── Text excerpt

# Mobil1 synthetic as gun oil



## Armydude1 (Jul 9, 2014)

I've been using Mobil 1 synthetic on my La Rue, and all my handguns and it works great as a lubricant. Anybody with similar experiences have a bad outcome? Whenever somebody at the range asks for some, I'll tell them what it is and I get weird comments and looks.


----------



## shootbrownelk (Jul 9, 2014)

Armydude1 said:


> I've been using Mobil 1 synthetic on my La Rue, and all my handguns and it works great as a lubricant. Anybody with similar experiences have a bad outcome? Whenever somebody at the range asks for some, I'll tell them what it is and I get weird comments and looks.


 Mobil 1 is what I've used for years. No gunking-up or becoming a dirt magnet. 1 quart is a lifetimes worth. My AR-10 and all my 1911's are lubed with it. Works better than break-free or any of the "Big Name" gun oils in my opinion. You don't need much, and it stays where you put it.

────
── Data section

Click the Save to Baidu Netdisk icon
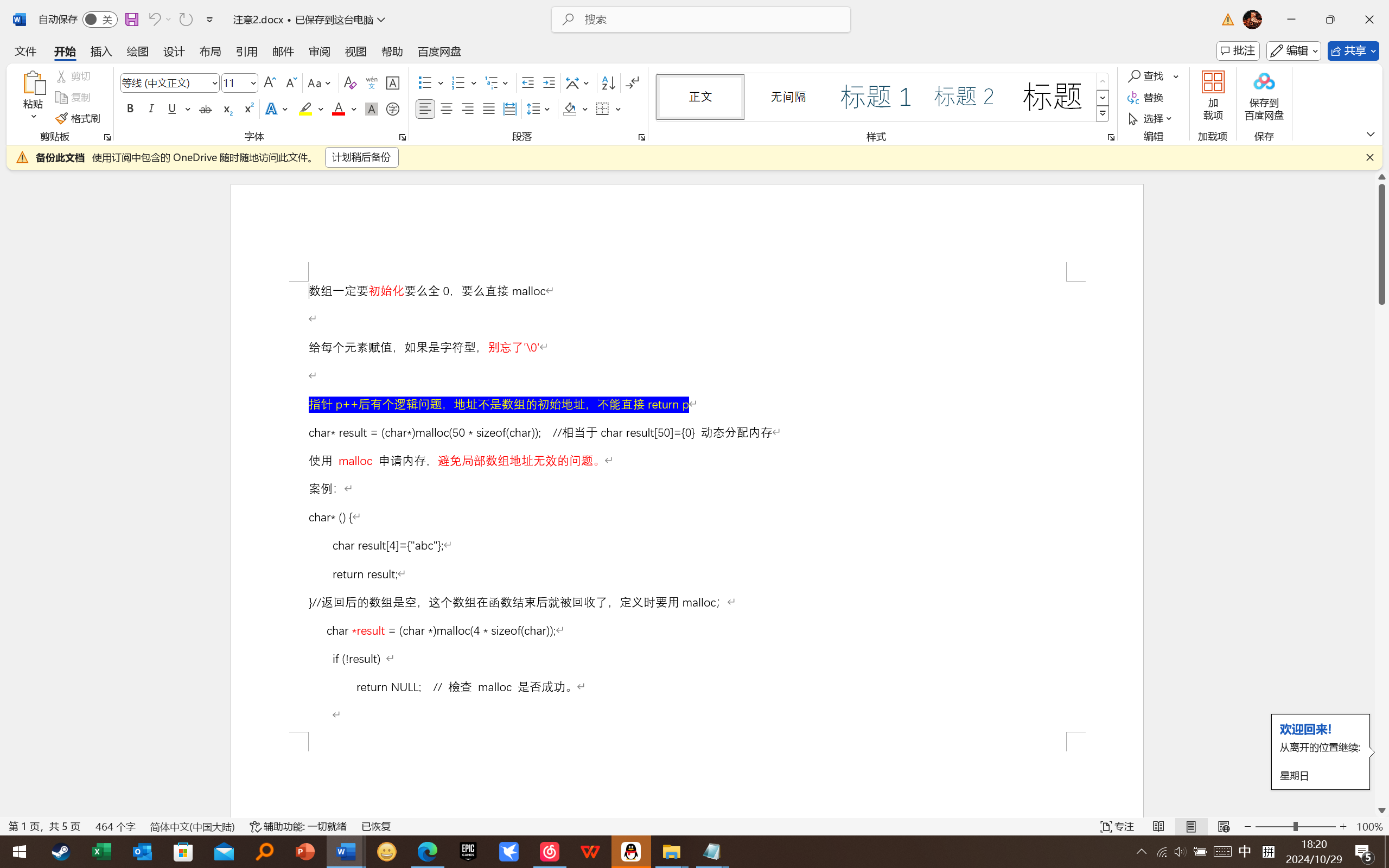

────

**Challenge**
Return, verbatim, the portion of the Mobil 1 gun oil thread above that begins with the words "Mobil 1 is what" and ends with "you put it.".

**Written response**
Mobil 1 is what I've used for years. No gunking-up or becoming a dirt magnet. 1 quart is a lifetimes worth. My AR-10 and all my 1911's are lubed with it. Works better than break-free or any of the "Big Name" gun oils in my opinion. You don't need much, and it stays where you put it.